Stacking
Paris, march 2014.
When one is moving out of an apartment into another accommodation, a huge amount of documents has to be accumulated and assembled in different files. Purchase contracts, loans offers, notarized acts, insurance contracts, the minutes of the general meeting, movers’s contracts, a detailed estimate of works, the list seems to be endless… and one rapidly feels totally overwhelmed by such a flow of written traces. This experience gives credit to the usual feeling that paperwork is meaningless and boring. Filling forms, compiling different sorts of documents, carefully reading contract clauses and so on, all these activities are mostly experienced as a waste of time. However, one has only to pay a bit more attention to such paperwork and the minute practices of paper-shufflers to become extremely surprised of what is at stake.
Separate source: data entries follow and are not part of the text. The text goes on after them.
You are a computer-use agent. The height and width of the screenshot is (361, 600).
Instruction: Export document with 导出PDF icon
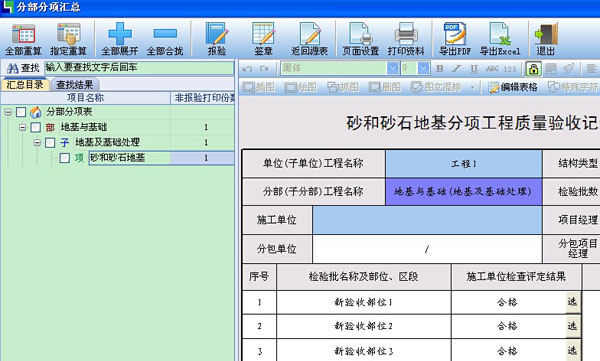tap(455, 39)
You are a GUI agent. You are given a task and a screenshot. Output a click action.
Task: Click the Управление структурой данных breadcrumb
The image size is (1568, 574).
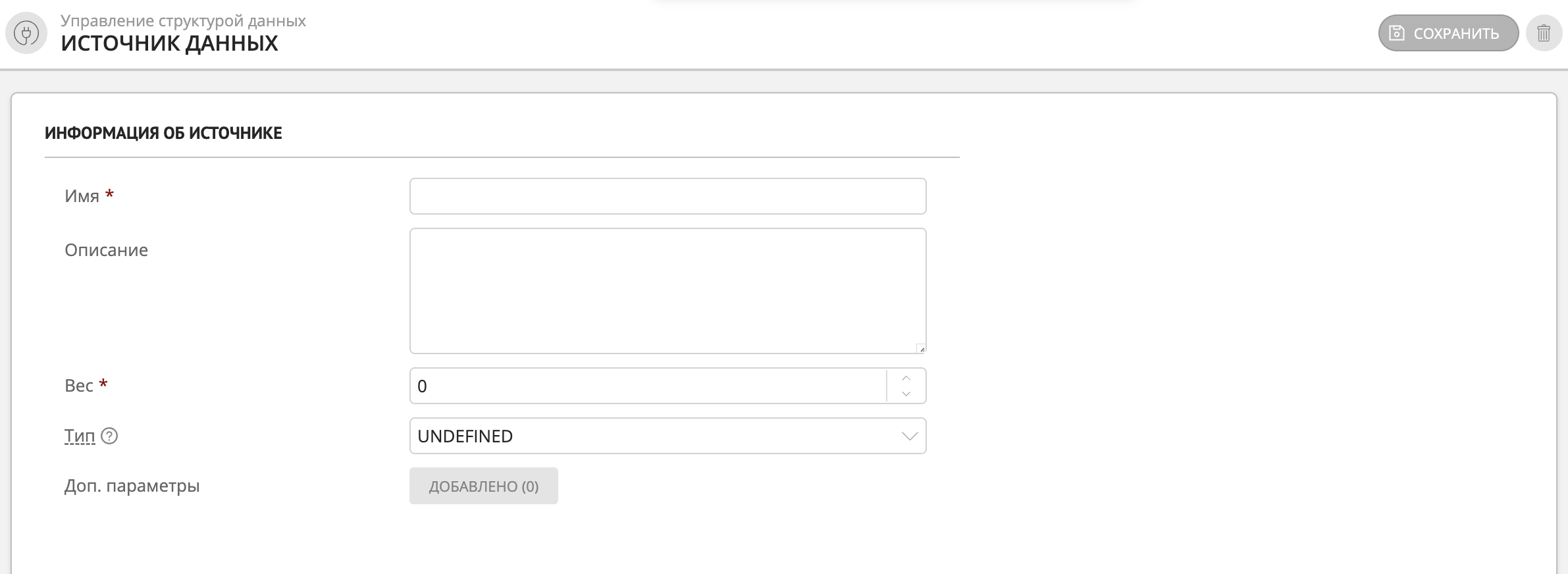(183, 20)
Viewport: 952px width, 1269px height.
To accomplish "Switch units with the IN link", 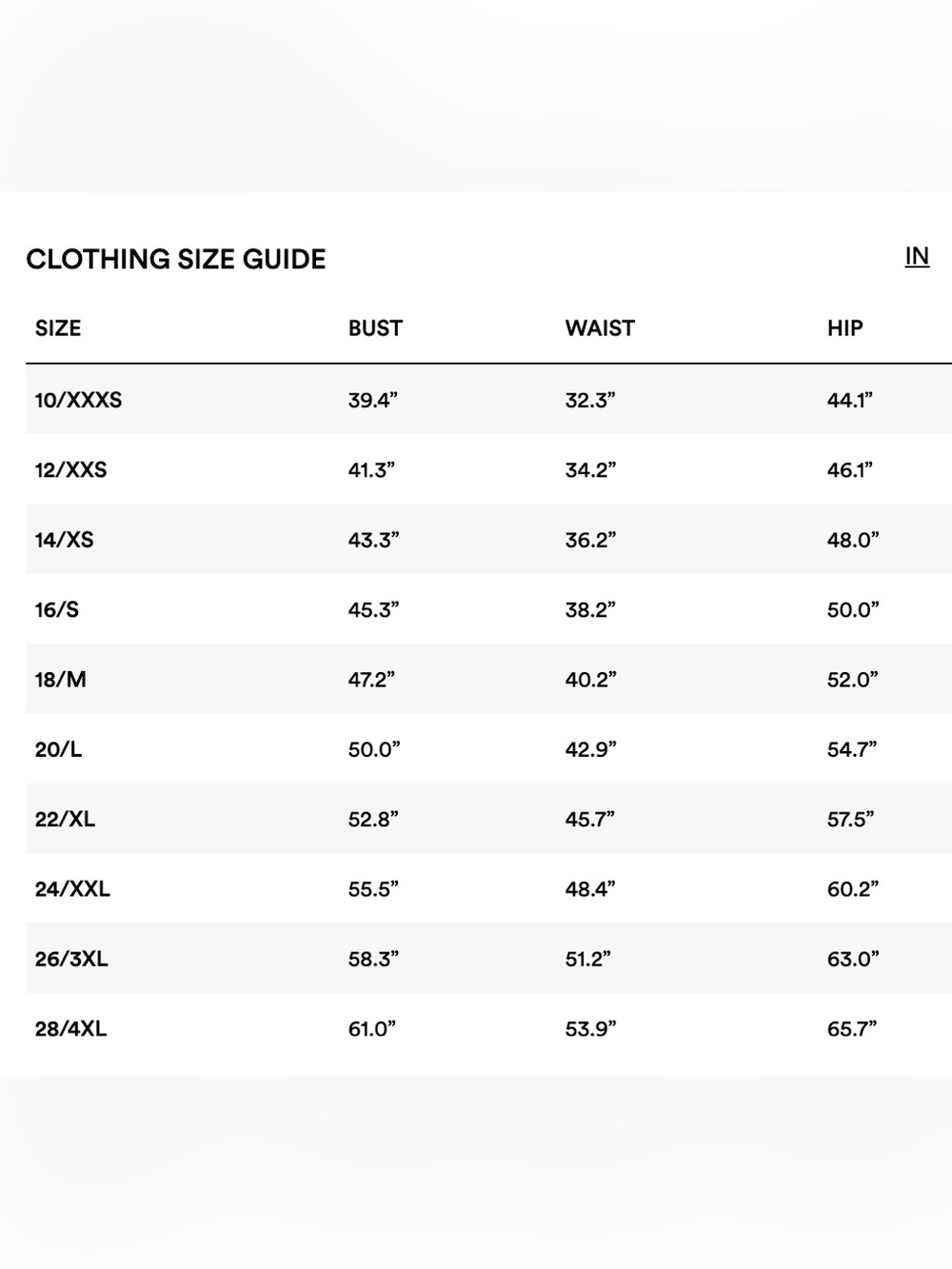I will tap(917, 256).
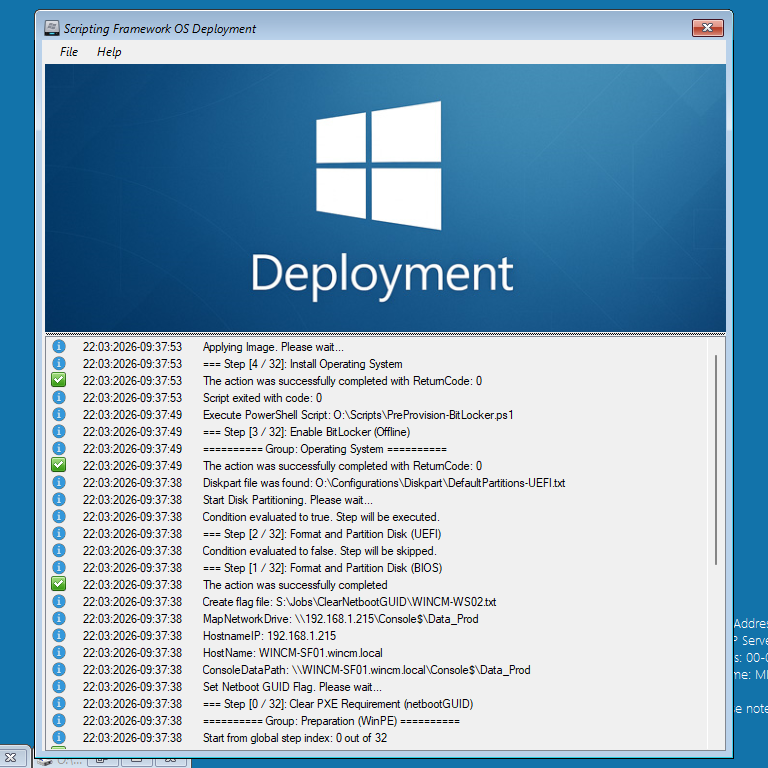This screenshot has width=768, height=768.
Task: Select 'ConsoleDataPath' log entry text
Action: [x=366, y=670]
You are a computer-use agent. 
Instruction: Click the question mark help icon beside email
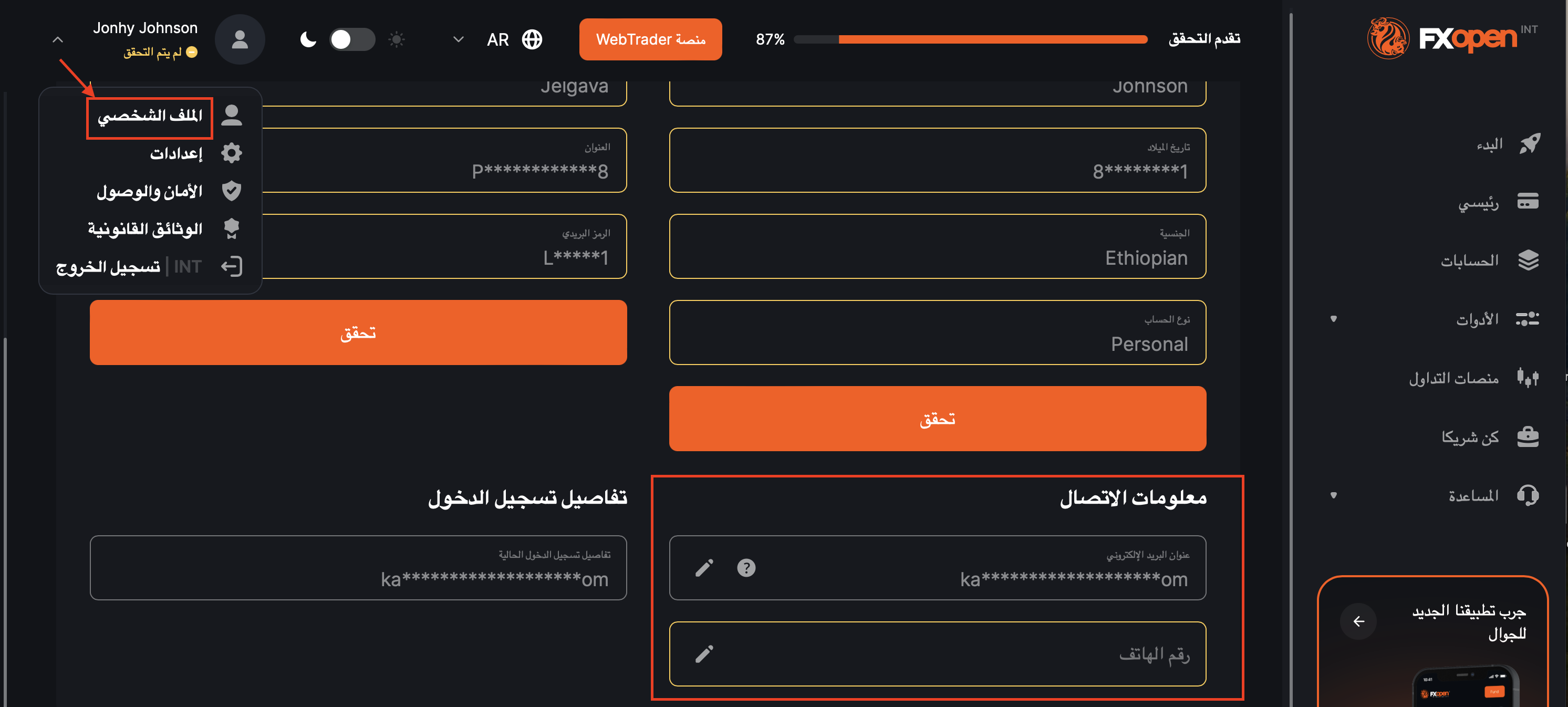[745, 568]

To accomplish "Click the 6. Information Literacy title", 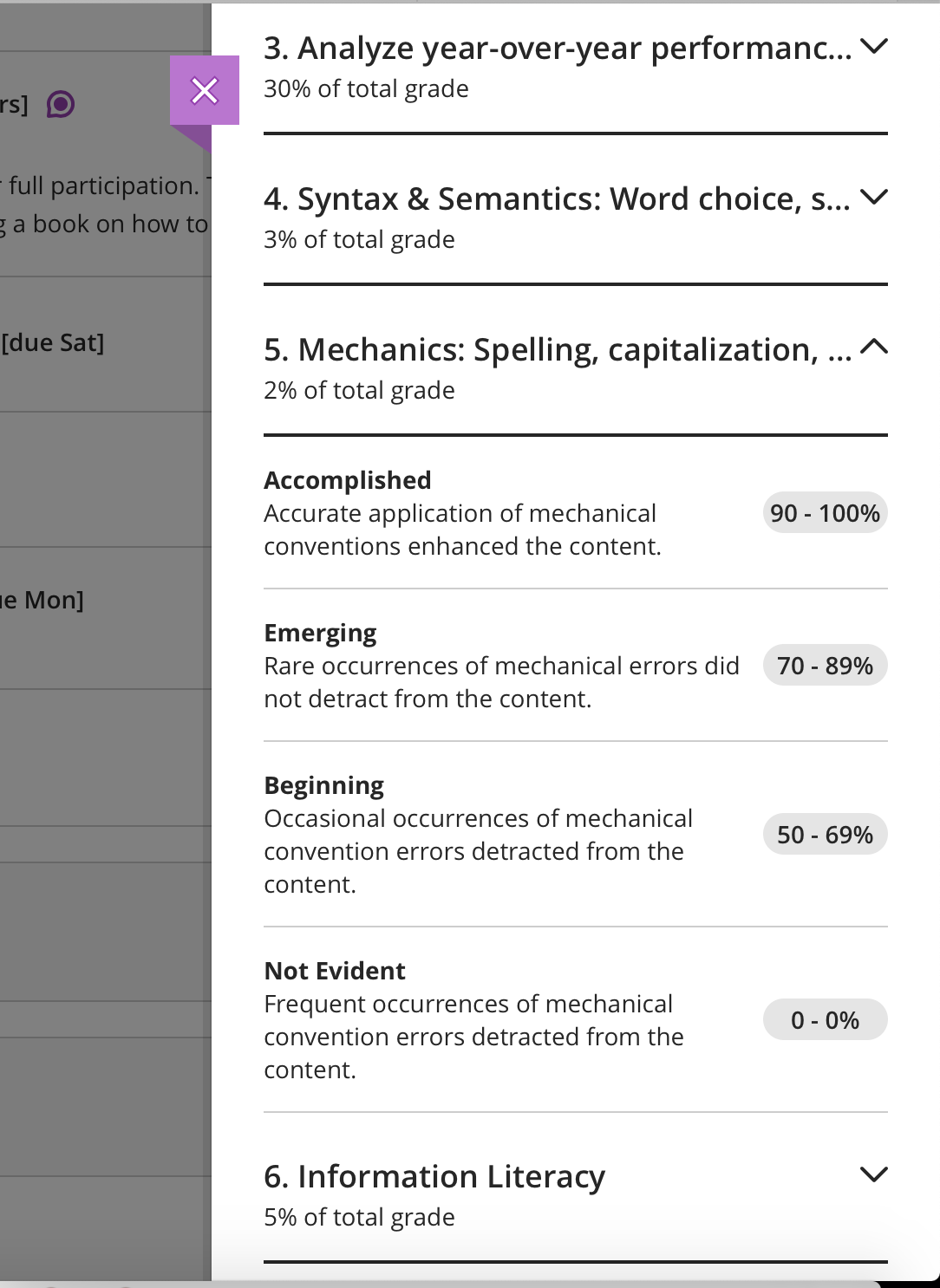I will 434,1176.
During the mere situation of offering a loan, one switches in a few minutes from one identity to another. When entering the bank, she is seen as a future customer. When the employee asks for medical questions related to the insurance contract, she is briefly performed as a patient, and then as a potential insured person. When the question of her occupation arises, she is exclusively perceived on her professional side. When her identity card is asked to compare the copy in the file to the original presented in her hand, her status as an authentic person is concretely at stake. And when it is time to take a pencil and sign the contract, it calls for the juridical side of her capacity to act by writing. In less than one hour, as documents of the pile are read and discussed one by one, she is sequentially enacted in different states, the staking of which being conceived as the guarantee of the most possible complete commitment of her person.